▶ **Action item**:
Scan the data below and copy each line where "computer" occurs.

▶ **Dataset**:

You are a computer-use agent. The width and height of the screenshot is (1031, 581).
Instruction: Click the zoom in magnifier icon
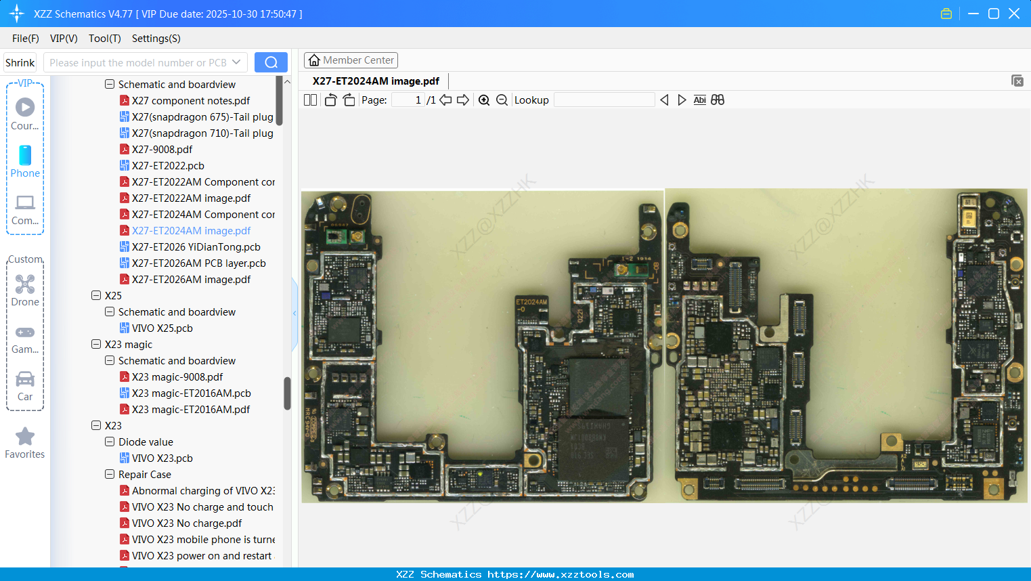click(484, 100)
* * *
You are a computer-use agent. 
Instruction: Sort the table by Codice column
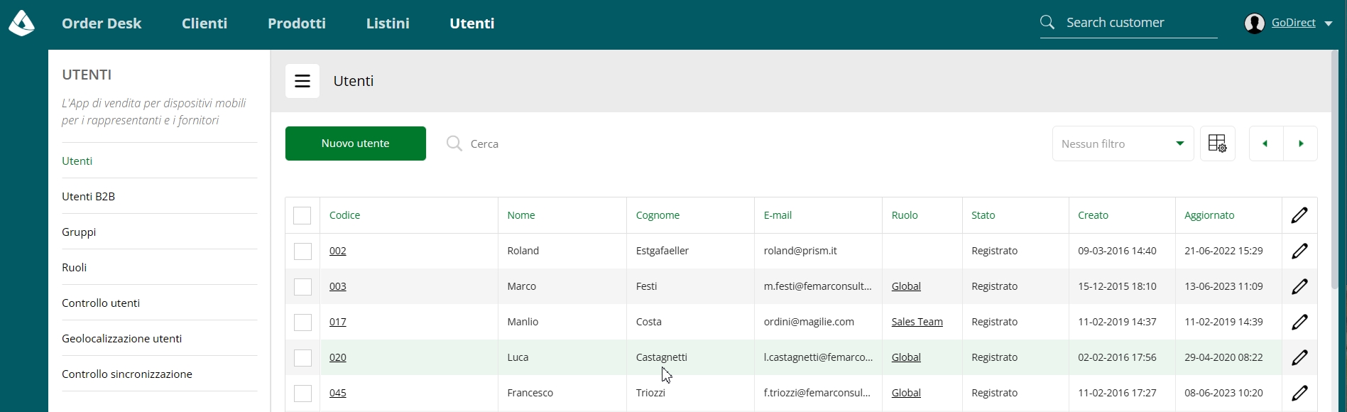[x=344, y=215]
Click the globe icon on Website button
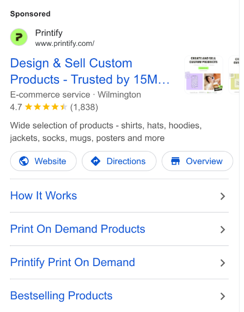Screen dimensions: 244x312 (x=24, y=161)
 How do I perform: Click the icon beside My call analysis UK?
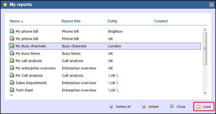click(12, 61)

▶ **Solution for this task**:
You are a computer-use agent. The width and height of the screenshot is (1031, 581).
You are a computer-use agent. 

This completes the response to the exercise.